→ **PROBLEM TO WORK ON**: Keep every line of the data below that has the string "Select" and present those lines.

→ **DATA EXTRACT**:

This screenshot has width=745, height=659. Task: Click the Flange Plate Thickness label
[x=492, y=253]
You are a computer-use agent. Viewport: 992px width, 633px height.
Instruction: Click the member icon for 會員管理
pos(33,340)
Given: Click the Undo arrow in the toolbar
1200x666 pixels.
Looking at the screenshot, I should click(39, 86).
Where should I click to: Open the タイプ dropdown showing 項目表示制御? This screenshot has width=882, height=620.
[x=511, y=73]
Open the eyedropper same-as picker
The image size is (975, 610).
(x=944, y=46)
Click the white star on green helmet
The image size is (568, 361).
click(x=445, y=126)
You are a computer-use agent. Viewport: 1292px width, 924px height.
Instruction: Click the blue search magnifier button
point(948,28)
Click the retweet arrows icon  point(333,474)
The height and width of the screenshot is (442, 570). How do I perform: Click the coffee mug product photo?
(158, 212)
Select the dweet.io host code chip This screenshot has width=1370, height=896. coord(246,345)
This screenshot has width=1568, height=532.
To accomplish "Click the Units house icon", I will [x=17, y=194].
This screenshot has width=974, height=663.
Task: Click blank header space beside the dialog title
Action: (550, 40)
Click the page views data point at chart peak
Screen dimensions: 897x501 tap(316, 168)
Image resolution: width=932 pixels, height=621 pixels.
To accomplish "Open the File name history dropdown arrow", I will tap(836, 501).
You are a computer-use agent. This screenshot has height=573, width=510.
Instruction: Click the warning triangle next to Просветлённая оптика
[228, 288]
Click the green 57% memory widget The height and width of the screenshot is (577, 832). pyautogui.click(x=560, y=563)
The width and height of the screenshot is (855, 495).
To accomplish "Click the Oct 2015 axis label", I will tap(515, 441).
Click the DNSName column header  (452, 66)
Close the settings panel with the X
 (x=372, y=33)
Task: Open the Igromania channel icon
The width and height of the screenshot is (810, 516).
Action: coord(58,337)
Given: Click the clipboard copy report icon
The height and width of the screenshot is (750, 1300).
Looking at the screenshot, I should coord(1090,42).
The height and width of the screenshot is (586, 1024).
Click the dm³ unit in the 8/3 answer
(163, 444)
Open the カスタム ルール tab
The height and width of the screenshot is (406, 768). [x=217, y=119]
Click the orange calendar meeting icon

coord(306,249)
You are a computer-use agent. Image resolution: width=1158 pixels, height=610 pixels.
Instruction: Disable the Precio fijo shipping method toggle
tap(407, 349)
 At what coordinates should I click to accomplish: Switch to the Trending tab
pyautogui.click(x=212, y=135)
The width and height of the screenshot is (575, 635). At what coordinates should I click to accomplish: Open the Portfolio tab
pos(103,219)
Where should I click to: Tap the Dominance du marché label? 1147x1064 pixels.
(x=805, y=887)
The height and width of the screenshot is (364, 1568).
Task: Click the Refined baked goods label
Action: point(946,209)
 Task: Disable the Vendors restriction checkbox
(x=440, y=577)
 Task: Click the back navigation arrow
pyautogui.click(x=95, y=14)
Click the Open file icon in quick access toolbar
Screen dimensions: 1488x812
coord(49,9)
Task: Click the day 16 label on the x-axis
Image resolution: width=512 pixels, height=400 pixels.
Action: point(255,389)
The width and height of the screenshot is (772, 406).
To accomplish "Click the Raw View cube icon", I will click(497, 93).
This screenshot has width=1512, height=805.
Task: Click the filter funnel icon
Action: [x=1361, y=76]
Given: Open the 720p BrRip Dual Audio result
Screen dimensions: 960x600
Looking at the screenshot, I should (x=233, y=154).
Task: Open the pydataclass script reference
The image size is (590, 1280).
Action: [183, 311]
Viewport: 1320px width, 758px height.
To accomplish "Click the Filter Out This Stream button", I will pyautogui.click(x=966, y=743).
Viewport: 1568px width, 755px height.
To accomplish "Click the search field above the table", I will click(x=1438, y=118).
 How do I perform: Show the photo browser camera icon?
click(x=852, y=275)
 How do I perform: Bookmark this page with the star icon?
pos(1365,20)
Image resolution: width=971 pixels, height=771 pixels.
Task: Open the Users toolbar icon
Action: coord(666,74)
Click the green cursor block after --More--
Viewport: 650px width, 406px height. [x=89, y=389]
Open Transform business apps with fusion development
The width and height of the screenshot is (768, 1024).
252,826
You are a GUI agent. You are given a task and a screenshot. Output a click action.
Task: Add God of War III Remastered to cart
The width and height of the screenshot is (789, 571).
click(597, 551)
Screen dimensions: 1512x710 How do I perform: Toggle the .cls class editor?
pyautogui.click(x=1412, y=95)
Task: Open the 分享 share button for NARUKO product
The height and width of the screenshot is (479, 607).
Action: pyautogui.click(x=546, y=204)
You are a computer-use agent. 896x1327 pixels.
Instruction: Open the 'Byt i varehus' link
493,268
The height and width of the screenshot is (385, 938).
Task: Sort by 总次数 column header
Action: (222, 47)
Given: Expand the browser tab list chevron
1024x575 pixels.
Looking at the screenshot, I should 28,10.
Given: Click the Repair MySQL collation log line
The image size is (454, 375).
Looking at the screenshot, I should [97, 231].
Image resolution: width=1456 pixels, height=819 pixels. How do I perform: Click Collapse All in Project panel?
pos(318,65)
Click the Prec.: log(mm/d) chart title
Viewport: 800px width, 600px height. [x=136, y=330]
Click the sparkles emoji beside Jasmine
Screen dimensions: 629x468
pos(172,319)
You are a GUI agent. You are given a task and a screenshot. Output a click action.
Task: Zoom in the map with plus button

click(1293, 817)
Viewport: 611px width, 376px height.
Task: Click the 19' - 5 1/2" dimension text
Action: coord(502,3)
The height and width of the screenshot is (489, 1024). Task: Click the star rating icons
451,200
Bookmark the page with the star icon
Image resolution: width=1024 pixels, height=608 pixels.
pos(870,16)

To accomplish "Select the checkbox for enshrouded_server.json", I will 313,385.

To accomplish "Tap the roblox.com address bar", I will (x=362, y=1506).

→ **WRITTEN ANSWER**:
Select the dweet.io host code chip This screenshot has width=1370, height=896. coord(246,345)
To accomplish "Select the checkbox for enshrouded_server.json", I will 313,385.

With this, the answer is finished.